Initially, New York Blood Center rationed plasma, allowing hospitals to order only one unit of plasma for each patient. Gorlin also created an ethics panel that is in charge of making the rules for the Innovative Blood Resources centers in Kansas City and Minnesota so that it isn’t decided “by who yells at hospital services the most,” he says. The panel will only consider hospitals following the Mayo Clinic’s protocols, and it decides where to send plasma on a rotating basis so that smaller regional hospitals get a chance to use the therapy, as well as larger institutions.
If Bloodworks Northwest staffers have to choose among different hospitals that have requested plasma, they use a standard randomization process so the decision doesn’t come down to personal choice. The American Red Cross uses a first come, first served system.

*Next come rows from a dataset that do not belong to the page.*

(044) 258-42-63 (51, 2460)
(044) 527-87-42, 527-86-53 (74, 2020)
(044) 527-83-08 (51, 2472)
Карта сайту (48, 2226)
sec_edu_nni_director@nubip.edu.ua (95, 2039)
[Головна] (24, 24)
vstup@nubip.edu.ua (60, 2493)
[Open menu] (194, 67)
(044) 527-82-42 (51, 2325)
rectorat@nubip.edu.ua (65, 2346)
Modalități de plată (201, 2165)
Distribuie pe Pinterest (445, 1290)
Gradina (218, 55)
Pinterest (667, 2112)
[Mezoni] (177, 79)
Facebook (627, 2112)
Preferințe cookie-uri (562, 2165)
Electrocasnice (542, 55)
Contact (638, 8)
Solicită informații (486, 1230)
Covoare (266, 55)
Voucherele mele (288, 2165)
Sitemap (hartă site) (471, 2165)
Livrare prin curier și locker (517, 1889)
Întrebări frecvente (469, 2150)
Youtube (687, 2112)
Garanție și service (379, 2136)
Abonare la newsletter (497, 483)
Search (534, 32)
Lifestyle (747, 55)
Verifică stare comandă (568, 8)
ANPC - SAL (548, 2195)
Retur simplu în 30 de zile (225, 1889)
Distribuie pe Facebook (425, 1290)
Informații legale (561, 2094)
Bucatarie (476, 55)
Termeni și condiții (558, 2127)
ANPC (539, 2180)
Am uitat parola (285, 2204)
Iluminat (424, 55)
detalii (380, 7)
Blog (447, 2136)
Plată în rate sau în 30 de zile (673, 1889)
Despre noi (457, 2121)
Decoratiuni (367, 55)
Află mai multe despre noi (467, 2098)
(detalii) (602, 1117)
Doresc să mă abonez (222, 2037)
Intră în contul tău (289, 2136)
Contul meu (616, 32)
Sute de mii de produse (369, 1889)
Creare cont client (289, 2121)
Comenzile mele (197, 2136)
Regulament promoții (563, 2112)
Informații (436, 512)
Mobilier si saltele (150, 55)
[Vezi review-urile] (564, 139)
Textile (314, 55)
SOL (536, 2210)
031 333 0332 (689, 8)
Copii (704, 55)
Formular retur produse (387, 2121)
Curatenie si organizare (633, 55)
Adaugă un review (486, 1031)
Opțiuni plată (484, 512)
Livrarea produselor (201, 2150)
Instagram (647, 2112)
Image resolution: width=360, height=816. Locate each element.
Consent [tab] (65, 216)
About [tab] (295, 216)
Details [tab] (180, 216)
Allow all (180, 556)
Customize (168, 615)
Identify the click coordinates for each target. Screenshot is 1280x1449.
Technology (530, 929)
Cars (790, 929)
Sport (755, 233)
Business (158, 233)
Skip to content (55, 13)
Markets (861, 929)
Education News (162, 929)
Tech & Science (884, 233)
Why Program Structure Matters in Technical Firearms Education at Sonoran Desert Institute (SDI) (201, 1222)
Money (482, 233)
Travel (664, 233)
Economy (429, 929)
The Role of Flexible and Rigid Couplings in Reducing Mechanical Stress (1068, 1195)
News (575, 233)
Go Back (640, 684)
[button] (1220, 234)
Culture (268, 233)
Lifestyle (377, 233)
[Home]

At Claudia Cohn’s hospital in Minnesota, a group of doctors decides which patients will get plasma therapy based on early results from Mount Sinai Hospital’s trials. The panel doesn’t give plasma to patients already in the ICU, since some evidence indicates those patients are too sick to benefit from the extra antibodies. They also wait until a patient has been in the hospital longer than four days without improving—no sense wasting plasma on someone who is already mounting a strong immune response. “If they appear to be getting better on their own, leave them alone,” says Cohn. “If they get worse but aren’t in the ICU yet, that is the ideal patient population to prioritize.”
Those ethical questions about priorities will ease as more people are tested, recover, and donate their plasma to the national supply. Gorlin says he’s excited that so many people have volunteered to donate, many of whom have never given blood before. “It’s the only donation that comes out of your arm and not your wallet,” he says.